#### BRIEF:
Please copy exactly the line that contains "The image size" and every line after it through the end of the records, leaving the pictures out.

[Start of Attachment]

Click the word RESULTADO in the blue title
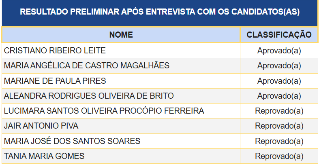The width and height of the screenshot is (319, 165). click(x=44, y=12)

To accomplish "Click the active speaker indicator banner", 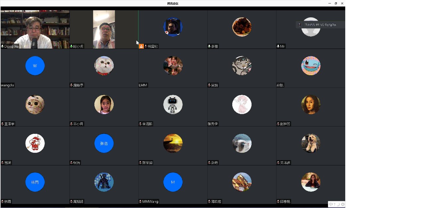I will pyautogui.click(x=320, y=25).
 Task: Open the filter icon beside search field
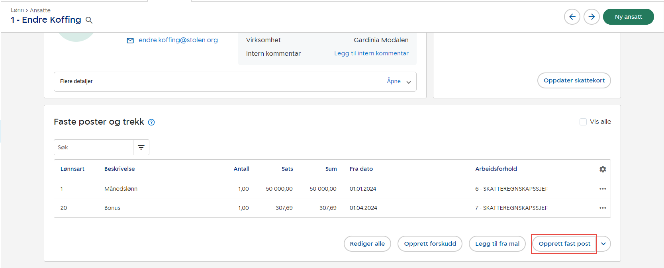[141, 147]
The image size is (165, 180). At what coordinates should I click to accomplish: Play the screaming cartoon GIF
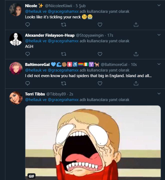pyautogui.click(x=93, y=143)
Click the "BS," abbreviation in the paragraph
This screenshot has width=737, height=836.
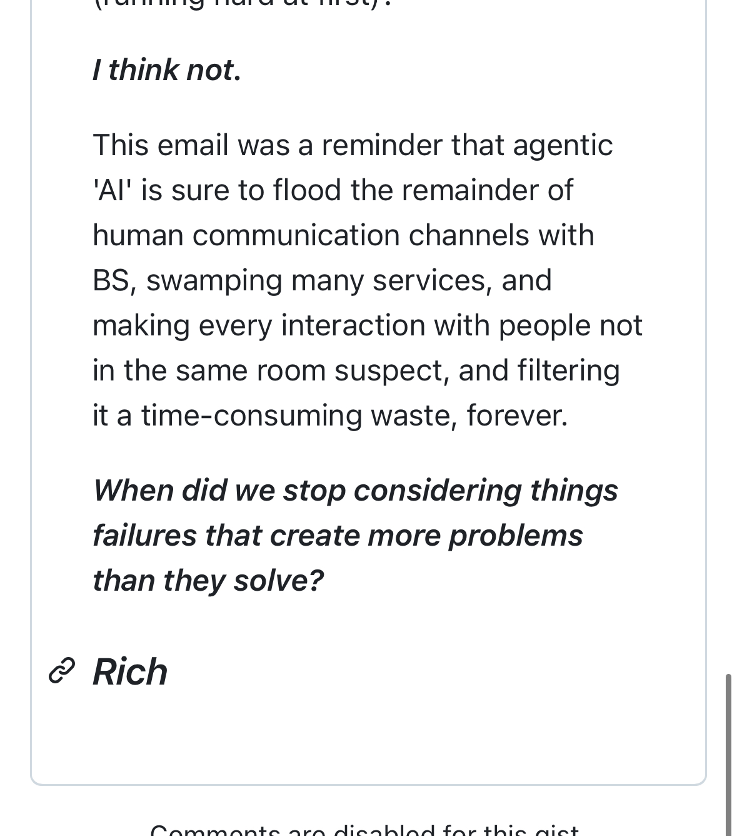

[End of Attachment]

#### SOLUTION TO THIS EXERCISE:
The image size is (165, 180). At what coordinates should I click to accomplish: Play the screaming cartoon GIF
pyautogui.click(x=93, y=143)
Click the "BS," abbreviation in the paragraph
This screenshot has width=737, height=836.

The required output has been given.